The resemblance between Malley and the neoconservatives stems from the fact that they both summarize extremely complex and uneven relationships into a dichotomy of an eternal oppressor and oppressed, or as the famous and overused phrase goes: a victim and a victimizer.
 
 
Since we are discussing Iran, the first thing that comes to mind is the crime committed by the United States in 1953, when it supported General Fazlollah Zahedi’s coup against the democratically elected government of Mohammad Mosaddegh. However, Khomeini’s Iran, by taking hostages at the US embassy in Tehran shortly after the 1979 revolution, committed a crime that is of no lesser magnitude than the first in its profound impact on the relations between the West and the Islamic world, the history of diplomacy and international relations and its effect on reinforcing despotism in the political life of Iran itself.
 
 
Nevertheless, there are at least three points that should alleviate the apparent feelings of guilt towards Kohmeini’s regime that Malley, as an American, might feel.

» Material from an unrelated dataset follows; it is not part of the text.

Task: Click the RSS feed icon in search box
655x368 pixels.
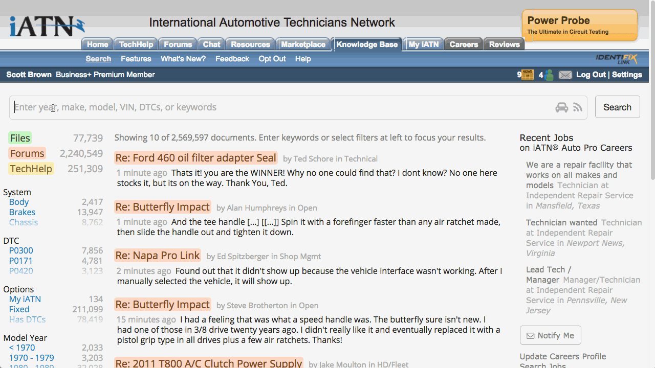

If he thinks that he is atoning for the coup against Mosaddegh, the current Iranian regime distanced Mosaddeghists (Mahdi Bazarkan, Karim Sanjabi, Ebrahim Yazdi ...), exiling and imprisoning them or assassinating them while they are in exile (Shapour Bakhtiar).
 
 
As for some of the US policies that may invoke legitimate disgust, whether, in Malley or others, many other countries have committed similar crimes without arousing any disgust. In other words, the Soviet Union and the People’s Republic of China were not busy playing the piano and watching the stars during the cold war. They were committing, with greater severity, the same crimes as those of the United States.
 
 
Finally, and this is most important, Malley’s sympathy for Tehran is a sympathy for a despotic and theocratic regime, one whose expansionism and aggression comes at the expense of the people of the region and erodes the sovereignty of their countries. Here, left-wing populists are caught actively impoverishing the poor and killing victims, not to mention sowing the seeds of an internal discord that threatens regional security as much as it does every nation’s security.
 
 
In fact, the Iranian regime does not deserve Malley’s sympathy. Malley, however, might deserve Iran’s sympathy.